What this means is that this rapturous and universal experience of the human race, which provides much of the source of our meaning and delight in existence, when experienced through atheistic understanding, is merely the temporary enjoyment of our own stupidity. Wonder is then the nanny for the simple, who the schoolmaster puts out of a job.
This is the end result of wonder in a closed universe. Even though there are many phenomena left to discover, they will suffer the same fate as the balloon. Since we have zipped up wonder into a closed system, just skip to the end and move past this pesky remnant of evolutionary impediments which we call wonder, the awe of the unknown, where our chimpish ancestors got the archaic idea of God from in the first place. Where it all ends is ultimately an unsatisfying answer, one more phenomena which we can check off the list of crap to explain, until we amble off to dry up the next wonderful phenomena into knowledge. If this titillation is what we have invited into our lives and trusted to provide meaning and delight, then we will start to smell the rotting of wonder everywhere it was pursued. Postmodernity is the reaction, in part, to unsatisfying explanations to the wonder of human experience, explanations which filled up the head but emptied the chest. Perhaps the boredom most children suffer in schools may be because they can see farther than the adults instructing them?

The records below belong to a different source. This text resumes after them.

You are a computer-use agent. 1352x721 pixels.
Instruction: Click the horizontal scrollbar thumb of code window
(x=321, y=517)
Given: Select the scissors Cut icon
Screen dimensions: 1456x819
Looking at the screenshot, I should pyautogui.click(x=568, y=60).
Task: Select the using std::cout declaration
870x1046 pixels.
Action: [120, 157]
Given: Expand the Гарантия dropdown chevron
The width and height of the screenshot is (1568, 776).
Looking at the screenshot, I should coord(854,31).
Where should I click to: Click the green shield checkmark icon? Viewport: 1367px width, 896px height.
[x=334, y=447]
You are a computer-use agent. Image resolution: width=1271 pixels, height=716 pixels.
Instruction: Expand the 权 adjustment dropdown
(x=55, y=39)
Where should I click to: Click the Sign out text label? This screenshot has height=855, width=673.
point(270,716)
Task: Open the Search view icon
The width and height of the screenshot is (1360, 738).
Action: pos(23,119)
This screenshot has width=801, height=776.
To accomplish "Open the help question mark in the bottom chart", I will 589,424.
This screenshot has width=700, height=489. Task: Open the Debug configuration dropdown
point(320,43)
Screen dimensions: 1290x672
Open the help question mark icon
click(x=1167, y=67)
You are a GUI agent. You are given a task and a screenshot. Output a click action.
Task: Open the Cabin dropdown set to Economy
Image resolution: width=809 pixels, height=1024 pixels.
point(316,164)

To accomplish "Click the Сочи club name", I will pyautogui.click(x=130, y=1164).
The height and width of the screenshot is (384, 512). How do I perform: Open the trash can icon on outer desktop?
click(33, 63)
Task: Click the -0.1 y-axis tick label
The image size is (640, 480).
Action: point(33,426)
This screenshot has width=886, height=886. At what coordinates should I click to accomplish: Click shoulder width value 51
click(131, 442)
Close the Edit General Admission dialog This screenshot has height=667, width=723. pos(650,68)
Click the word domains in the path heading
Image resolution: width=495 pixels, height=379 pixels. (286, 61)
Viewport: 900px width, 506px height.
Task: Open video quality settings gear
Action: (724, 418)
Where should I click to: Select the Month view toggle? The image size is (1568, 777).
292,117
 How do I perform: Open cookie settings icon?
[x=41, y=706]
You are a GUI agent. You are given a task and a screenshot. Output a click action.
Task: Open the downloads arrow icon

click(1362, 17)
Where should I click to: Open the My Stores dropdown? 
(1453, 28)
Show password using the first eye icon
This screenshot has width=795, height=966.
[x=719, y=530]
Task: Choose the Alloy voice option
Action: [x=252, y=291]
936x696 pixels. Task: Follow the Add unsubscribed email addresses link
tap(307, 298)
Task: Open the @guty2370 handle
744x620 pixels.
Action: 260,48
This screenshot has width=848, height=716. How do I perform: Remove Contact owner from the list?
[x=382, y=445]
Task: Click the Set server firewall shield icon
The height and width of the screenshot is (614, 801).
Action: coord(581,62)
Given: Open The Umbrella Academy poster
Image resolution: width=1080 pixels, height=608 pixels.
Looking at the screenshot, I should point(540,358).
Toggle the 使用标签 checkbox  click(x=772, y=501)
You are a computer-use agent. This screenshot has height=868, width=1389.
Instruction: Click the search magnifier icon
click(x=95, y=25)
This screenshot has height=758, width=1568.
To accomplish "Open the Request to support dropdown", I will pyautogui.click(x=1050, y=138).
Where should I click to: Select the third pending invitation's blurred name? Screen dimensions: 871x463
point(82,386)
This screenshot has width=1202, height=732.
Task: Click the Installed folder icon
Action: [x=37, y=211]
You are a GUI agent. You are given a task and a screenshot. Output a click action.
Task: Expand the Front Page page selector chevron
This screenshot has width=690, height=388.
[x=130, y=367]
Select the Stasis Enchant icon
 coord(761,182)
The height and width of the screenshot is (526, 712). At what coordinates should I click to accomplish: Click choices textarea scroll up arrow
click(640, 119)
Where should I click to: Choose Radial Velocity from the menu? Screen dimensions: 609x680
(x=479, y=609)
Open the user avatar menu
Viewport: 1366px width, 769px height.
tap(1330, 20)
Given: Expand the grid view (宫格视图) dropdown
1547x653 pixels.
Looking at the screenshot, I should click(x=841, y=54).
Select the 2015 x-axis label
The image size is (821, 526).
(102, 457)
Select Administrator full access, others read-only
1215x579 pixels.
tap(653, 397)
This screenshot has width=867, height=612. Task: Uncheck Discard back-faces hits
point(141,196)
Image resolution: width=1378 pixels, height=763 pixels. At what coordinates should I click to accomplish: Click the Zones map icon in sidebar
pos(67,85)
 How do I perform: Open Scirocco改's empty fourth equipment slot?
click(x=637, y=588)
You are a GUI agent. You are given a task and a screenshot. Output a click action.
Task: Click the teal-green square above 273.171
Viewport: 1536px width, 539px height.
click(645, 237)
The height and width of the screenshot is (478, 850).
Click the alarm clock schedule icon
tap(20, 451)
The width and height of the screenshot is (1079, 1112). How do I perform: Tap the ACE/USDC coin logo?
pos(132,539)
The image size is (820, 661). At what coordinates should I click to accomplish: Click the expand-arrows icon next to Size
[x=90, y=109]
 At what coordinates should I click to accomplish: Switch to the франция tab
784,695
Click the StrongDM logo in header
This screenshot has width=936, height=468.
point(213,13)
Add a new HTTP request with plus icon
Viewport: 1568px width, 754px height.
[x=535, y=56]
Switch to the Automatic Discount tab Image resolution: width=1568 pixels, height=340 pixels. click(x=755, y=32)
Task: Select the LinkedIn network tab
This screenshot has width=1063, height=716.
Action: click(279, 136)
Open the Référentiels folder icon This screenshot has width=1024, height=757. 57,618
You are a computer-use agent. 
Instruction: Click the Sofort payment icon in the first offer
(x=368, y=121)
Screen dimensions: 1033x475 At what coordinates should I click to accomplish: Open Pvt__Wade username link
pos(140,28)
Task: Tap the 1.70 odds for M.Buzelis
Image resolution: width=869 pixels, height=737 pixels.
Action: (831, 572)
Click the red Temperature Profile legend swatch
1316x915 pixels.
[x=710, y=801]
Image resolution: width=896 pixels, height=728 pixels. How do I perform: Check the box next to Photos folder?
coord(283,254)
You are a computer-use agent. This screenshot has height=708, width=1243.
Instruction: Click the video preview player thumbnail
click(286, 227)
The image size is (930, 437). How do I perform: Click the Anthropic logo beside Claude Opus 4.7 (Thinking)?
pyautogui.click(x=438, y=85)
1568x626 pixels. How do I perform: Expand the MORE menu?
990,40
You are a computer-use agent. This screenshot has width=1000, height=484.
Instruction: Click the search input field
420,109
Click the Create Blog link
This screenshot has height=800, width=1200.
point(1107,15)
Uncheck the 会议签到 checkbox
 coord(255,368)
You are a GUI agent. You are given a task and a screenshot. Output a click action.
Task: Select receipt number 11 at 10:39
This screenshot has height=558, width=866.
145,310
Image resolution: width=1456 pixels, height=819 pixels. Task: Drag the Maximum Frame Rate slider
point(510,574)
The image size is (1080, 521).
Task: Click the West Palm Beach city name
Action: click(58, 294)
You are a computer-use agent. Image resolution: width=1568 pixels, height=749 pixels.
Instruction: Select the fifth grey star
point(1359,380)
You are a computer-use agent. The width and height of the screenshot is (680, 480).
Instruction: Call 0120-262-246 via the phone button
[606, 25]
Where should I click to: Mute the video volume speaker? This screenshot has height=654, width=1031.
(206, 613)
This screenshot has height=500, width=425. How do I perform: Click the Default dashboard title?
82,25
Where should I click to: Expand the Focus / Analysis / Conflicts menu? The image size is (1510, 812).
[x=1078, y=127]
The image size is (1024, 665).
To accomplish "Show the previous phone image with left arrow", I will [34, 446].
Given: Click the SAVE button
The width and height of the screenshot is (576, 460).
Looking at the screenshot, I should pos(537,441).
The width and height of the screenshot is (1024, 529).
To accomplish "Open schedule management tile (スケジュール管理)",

So what, is wonder even real? Yes, and the Christian uses the same mechanistic explanation of magellanic clouds and paintings and the flight patterns of arctic terns as the modern scientific establishment, but for this exception: wonder doesn’t transform into cold, dark knowledge, it transfers. Let me explain using magic.
Eric Chien is the world’s best close up magician. Youtube him. What he does easily falls into the category of wonder. Now, I know that he is not materializing cards or coins from the ether. They are coming from a hidden pocket or are fed through some device. The surest way to wreck the wonder of watching this man is to have him show me how the trick is done. But here is the difference. In this circumstance our wonder would not transform into the mere mechanistic knowledge of how the trick was done, but transfer to the magician who invented the trick, practiced endlessly, and perfected the stagemanship. In this case, the wonder is preserved, and even grows, to admire and appreciate both the trick and its purveyor. It makes the trick more, not less wonderful.
The difference here is not a small one. The atheistic view of wonder, which is the silent assumption of most of our academic knowledge of scientific phenomena, is a placeholder for knowledge, a stepping stone of faith, at which point the erudite no longer needs the magic. Wonder is subjected to entropic decay ending in a nihilistic sputter and takes the meaning of life along with it. Thankfully this is not the truth.
The truth is, wonder is a very real experience and God intends for humans to enjoy and draw their minds and hearts to Himself. It is the echo of His creative handiwork written in caps lock in the heavens and tiny fonts of DNA.
So both my friend and I observing fabulous sun cycles are both experiencing real, God given wonder. But because his universe is closed, there is no place for the wonder to transfer when knowledge shines it steely light into the mystery, and it necessarily doomed to die. When we use the tools of science and the mind to explore these phenomena, we do so to open the hood and gaze at the genius and glory of the Inventor who inhabits eternity, the wonder pulling us along with it over the bank of the temporal and finite.